OAKLAND, Calif. — The Yusei Kikuchi experience sure is one hell of a wild trip. Think about it. The raw stuff to simply shove. In spite of that, a frequently changing repertoire and approach to pitch usage. And, just to keep things spicy, erratic command to spike the volatility.

Hence, 16 starts into the left-hander’s first season with the Toronto Blue Jays, the variance in his performance is just as all over the place as his pitch chart was Tuesday, when he walked five batters and hit two more over 2.1 innings of a 5-3 loss to the Oakland Athletics.

Incredibly, he gave up only four runs while allowing nine of the 14 batters he faced to reach base, making what could have an extremely ugly night one in which there was an opportunity for victory. Still, in lasting four innings or less for the eighth time this year, Kikuchi once again dumped an unfair workload on a beleaguered bullpen, with an unsteady Jose Berrios due to start a Wednesday matinee series finale.

So, suboptimal.

The bigger question, of course, is what to do with Kikuchi.

His last outing — six innings of one-run ball with one walk and eight strikeouts in a 4-1 win ocer the Tampa Bay Rays — suggested significant progress. He went back to throwing a cutter after switching over to a slider earlier this year, found the zone with that and his four-seamer, and had reason to feel optimistic he’d found a combination that works.

Then, Tuesday’s mess. Just look at this pitch chart:

Since the velocity is still there and he’s had six outings in which he’s anchored a Blue Jays victory, there’s always reason to believe the next outing has a chance to be much, much better.
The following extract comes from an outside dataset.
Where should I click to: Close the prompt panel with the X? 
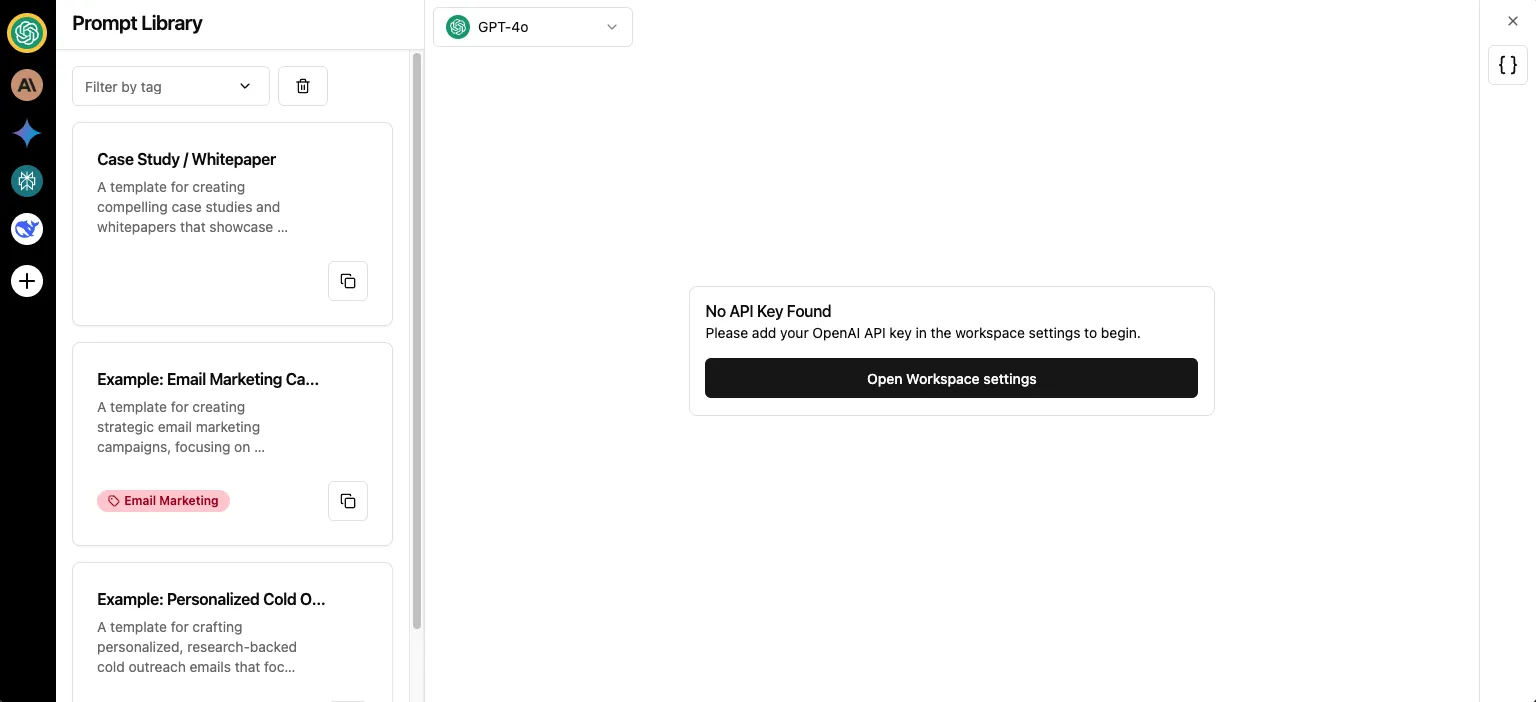pos(1513,21)
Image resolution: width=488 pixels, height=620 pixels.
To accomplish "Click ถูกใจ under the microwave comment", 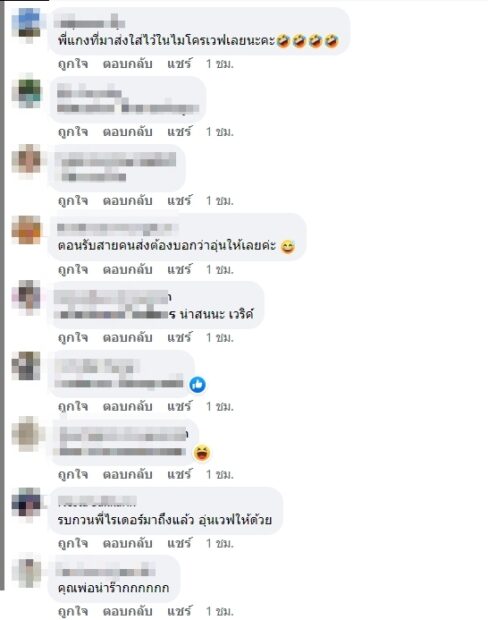I will 73,64.
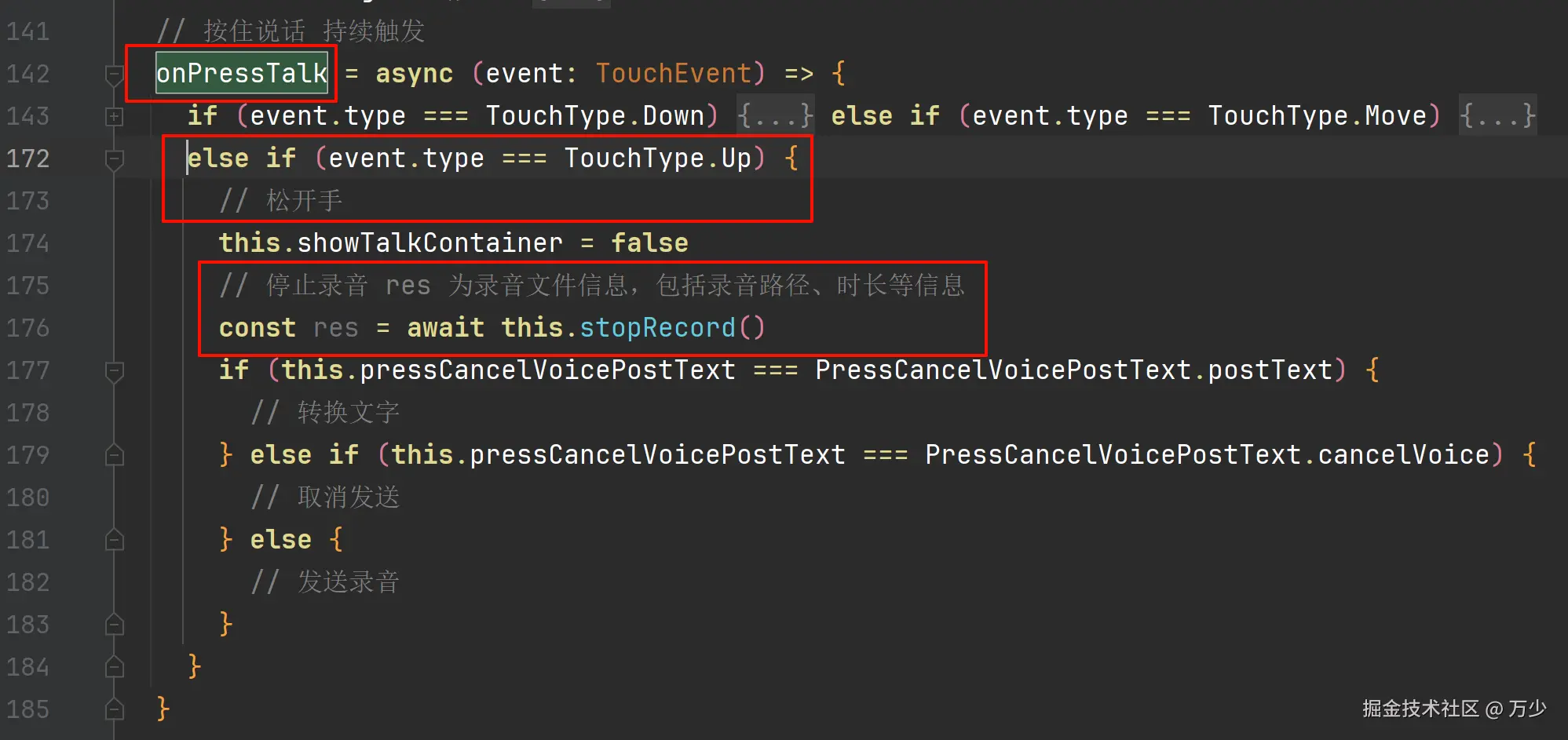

Yet it’s not happening nearly consistently enough and one of the assumptions that would have made his inconsistencies more tolerable — that the rest of rotation would log enough innings around him — has collapsed and suddenly providing the runway he needs isn’t as easy.

Now, if the alternatives were appealing that would make the decision easier. But it already looks like Casey Lawrence will need to start in place of Kevin Gausman, still unable to drive off the right ankle smoked by a line drive Saturday, Thomas Hatch got roughed up in his season debut on Saturday and Max Castillo is intriguing but no sure bet, either.

Given that landscape, there’s reason to keep seeing if Kikuchi maybe figures it out.

Complicating matters is that the Blue Jays have suddenly fallen into a funk, although that may very well be tied to them having to constantly dig out of holes.

After Kikuchi gave up a pair in the first, Matt Chapman’s two-run homer in the second knotted things up and after the A’s scratched out two more in the third, one of them on a walk issued by Trent Thornton after Kikuchi left the bases loaded, Teoscar Hernandez’s solo shot in the fourth made it a 4-3 game.

A Stephen Piscotty solo blast off Thornton in the fifth added some insurance and the Blue Jays came up empty after the first two batters reached in the sixth, with pinch-hitter Vladimir Guerrero Jr., just missing a slider from A.J. Puk for a loud flyball instead a three-run homer before a bad send led to Alejandro Kirk getting thrown out at home.